Takanobu Ito, Honda’s chief executive, said the Japanese carmaker was also developing a more powerful hybrid drive for larger vehicles that will use two electric motors alongside its petrol engine, the same configuration used in Toyota’s dominant Prius hybrid.
Honda has emerged this year as Toyota’s most serious rival in low-emission vehicles. Its Insight hybrid, revived after a three-year production hiatus, has been a hit, particularly in Japan, where it was briefly the best-selling full-sized car before being eclipsed by the newest version of the Prius.
Honda’s decision to launch a hybrid version of the Fit extends its strategy of competing primarily on price.
The car, which is called the Jazz in Europe and some other regions, will use the Insight’s single-motor hybrid drive, which is cheaper to build but less powerful or fuel-efficient than Toyota’s two-motor system.
The Fit is likely to be the most affordable hybrid yet, a distinction now held by the Y1.89m ($20,400) Insight. Mr Ito said Honda would begin selling the car in Japan by the end of next year, but did not give a timetable for an international roll-out.
Honda’s other planned hybrid offering, the small CR-Z concept sports car, is to go on sale domestically in February and will also use the single-motor drive.
Honda is hoping to increase hybrid sales to 500,000 hybrid cars a year early in the next decade, equivalent to 15 per cent of its current sales volume.

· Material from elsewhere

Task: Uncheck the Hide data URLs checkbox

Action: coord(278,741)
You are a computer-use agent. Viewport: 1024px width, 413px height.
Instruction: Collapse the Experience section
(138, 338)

“We want to transfer the Insight’s affordable hybrid technology to other models as quickly as possible,” said Mr Ito, who took over as Honda chief executive last month.
Toyota plans to launch four new hybrids in Japan and three overseas next March, and has said it wants to offer hybrid versions of all its cars by 2020.
Honda has also been working on “clean diesel” systems and has built a prototype hydrogen fuel-cell car, the FCX Clarity, which it began leasing to a handful of customers in California last year.
Mr Ito suggested Honda was now more firmly focused on hybrids, saying it was “struggling” to make heavy diesel engines cheaply and that the infrastructure needed to process and distribute hydrogen “isn’t moving forward”.
He said he wanted to turn Honda, whose earnings have held up better than most carmakers’ during the slump, into an even leaner and more flexible operation. Honda will use more locally made parts in cars it sells in China, India and other emerging markets, he said, in order to keep costs down and compete with local rivals, and will reduce the number of domestic-only models it sells in Japan.